"Then what are the fires for?"

"Just to heat a very small section of the air on the ground. Don't forget, boys, that a fruit tree ten feet high may have all the fruit on its lower branches, up to five or six feet, absolutely killed off, while the top branches are unharmed."

"How's that?" queried Ross in surprise. "I thought frost came down from on top, and that the higher up you went the colder it would be."

"Not at all," the weather expert answered. "Frost comes from down below. When the air is still and clear, the earth loses heat by radiation. The heat goes up and up and through the air to higher levels, the cold earth cooling the air below. Therefore, on a frosty night, in a region where frosts are rare, or at a time of year when frosts are few, a still clear night will cause a belt of cold air perhaps only a few inches in depth, perhaps ten or twenty feet in height, this belt being several degrees colder than the air overhead.

"Now, Ross, you can see that to light huge fires, with the intention of warming up all the air, would be foolish and unnecessary.
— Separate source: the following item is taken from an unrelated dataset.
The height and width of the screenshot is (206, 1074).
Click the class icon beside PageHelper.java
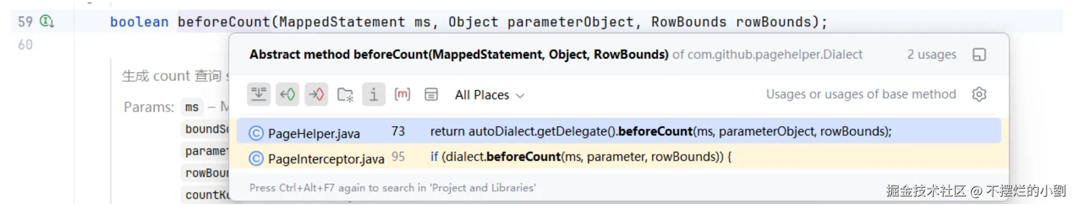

All that is needful is to heat this lower cold belt of air, a few feet in depth, and only to heat it the three or four degrees necessary to bring it to the warmth of the air above."

"But suppose a wind comes up and blows the heat away?" asked Anton.

The Forecaster smiled at the question.

"If a wind comes up," he answered, "you wouldn't need to use any heat at all, because the wind would mix the warmer air overhead with the cooler air below and there couldn't be any killing frost."

"But doesn't it cost an awful lot?"

"It costs less than to lose your crop," the weather expert replied. "Usually you can figure that a frosty night will take a gallon of oil per tree, or from twenty to twenty-five cents. In a fruit growing section a grower is unlikely to have more than four or five still, freezing nights a year when his crop may be ruined by frost, so that he will spend a dollar or so per tree in protecting his orchard. As there are few fruit trees which bring in a profit of less than ten dollars during the season, and some a great deal more—according to the nature of the crop—the proportionate expense of heating is small compared with the amount of fruit saved."